Your recounting of the episode of Sandy Macdonald ’46 and his little brass cannon (“Revolutionary Spirit,” March 2014), was amusing and edifying.

Although I first met Sandy in a touch football game a few years before (yes, that’s right, touch football), I did not become a good friend until we were both in the debate club at Stadium High School in Tacoma. Other members included Gerald Meier ’47 and Gordon Baker ’48. Sandy did not demonstrate any eccentricities during high school, although I think he did wear a small jabot to a couple of parties. In any event, Sandy was our valedictorian, the only one in the class to have all As.

Sandy went off to St. John’s College in 1942 despite the distance and the war. All reports were that he was extremely happy there. Thus, I was surprised to find him at Reed in the fall of 1943.

At this time Sandy’s fascination with the 18th century became more apparent. One story was that his father dropped in to visit and was upset to find that Sandy had rigged up a canopy over his bed.

Sandy became critical of the Air Corps pre-meteorology group that held a retreat ceremony at sundown on the Great Lawn. One afternoon during the ceremony, he reportedly opened the window, hauled out the Union Jack, and fired off his cannon as he and Rollin Dudley ’46 sang “God Save the King.” I am sure Sandy would have been much less critical had the PMs done a proper slow march.

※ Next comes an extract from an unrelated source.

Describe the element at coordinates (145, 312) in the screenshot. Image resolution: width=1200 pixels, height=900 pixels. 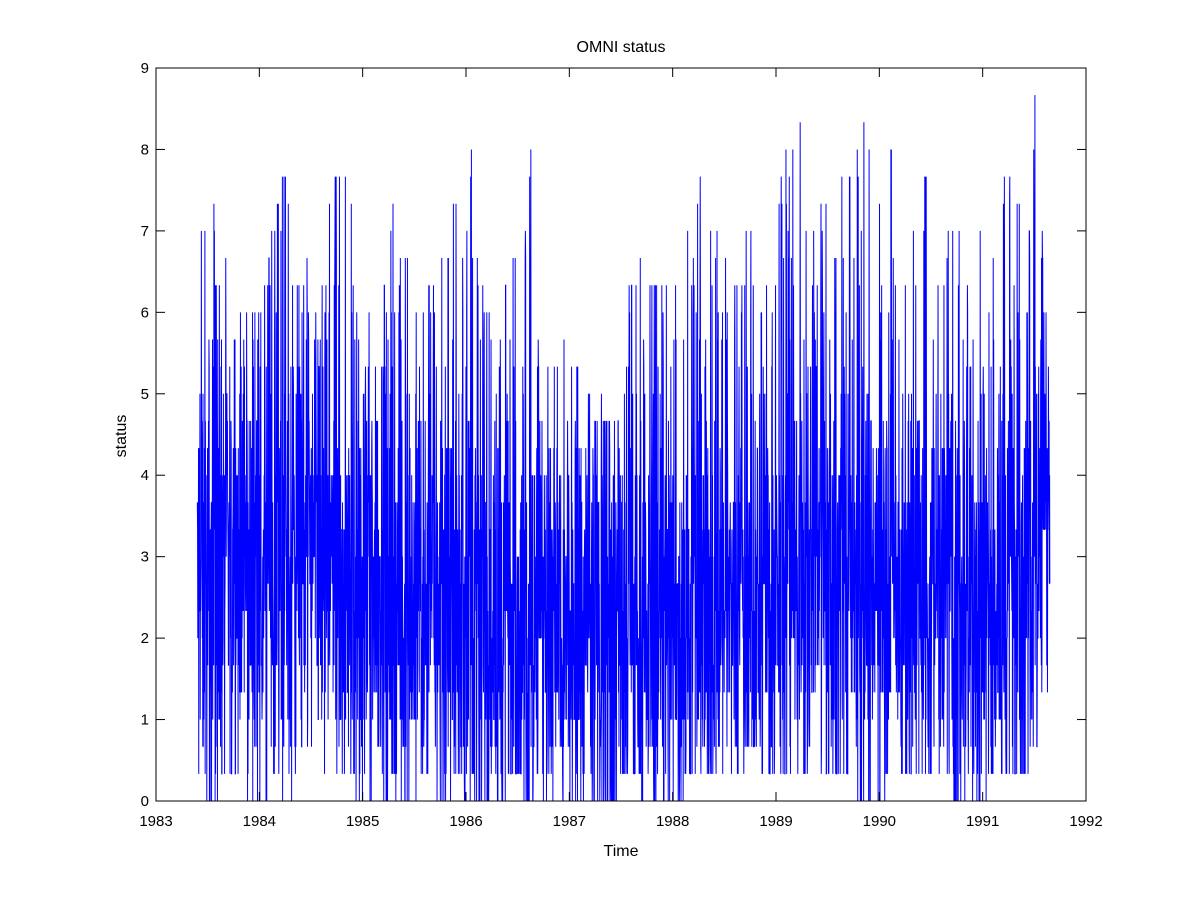
I see `y-tick-label: 6` at that location.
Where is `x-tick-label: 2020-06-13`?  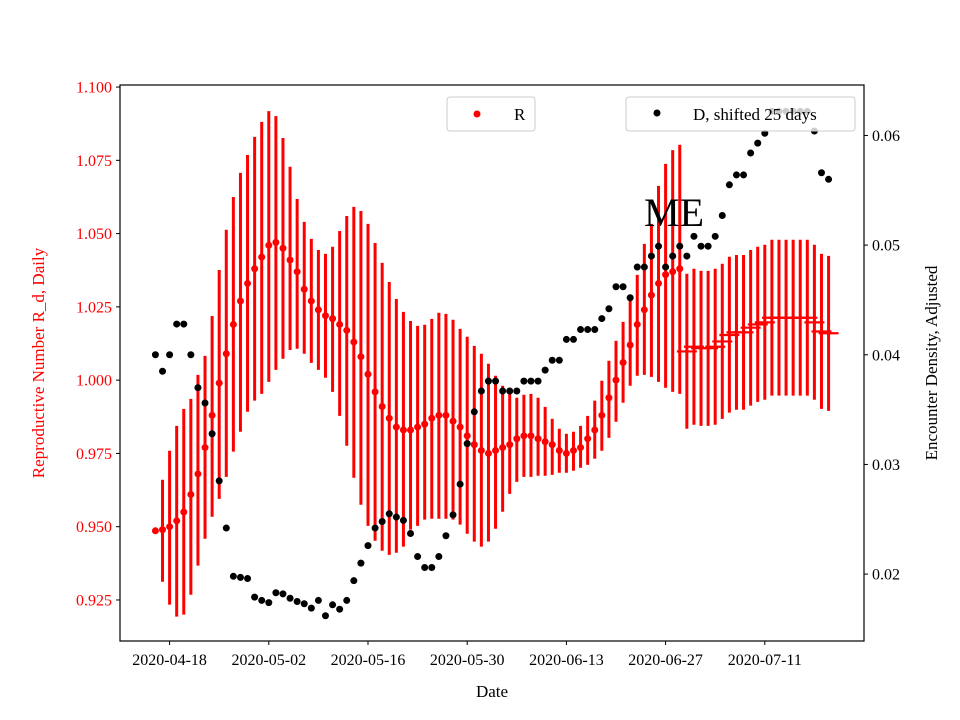 x-tick-label: 2020-06-13 is located at coordinates (566, 660).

Sandy thought there should be a fitting farewell for people who were leaving Reed in answer to a draft notice. So he got a bunch of us together to learn “Non più andrai,” the aria Figaro sings to Cherubino when the latter gets his call-up notice. We sang it at dinner in the Commons when someone was leaving; then I left at the end of the semester to go into the army. I do not know if the practice continued.

Those of us who had known Sandy for any period of time agreed wholeheartedly that Sandy should not have been in the service; basic training would have crushed him. I asked him how it was that he was not taken. He said that if he got on the end of the line during the induction physical the doctor would have time to listen to him and reject him, which is what happened.

I did not see much of Sandy after I came back to Tacoma in 1946. I returned to Reed that summer and then came east in 1948. I was told that Sandy went to work for the family construction firm, but he performed only menial tasks, ending up to be little more than the night watchman. I also learned that he withdrew socially and lived in a hut on the grounds of the construction firm where they found his body one morning. I never heard the cause of death.

Any reflection upon Sandy is necessarily touched with sadness. He had a great sense of humor, was good fun at our debate club parties, and had good manners. He had certainly demonstrated a disciplined mind.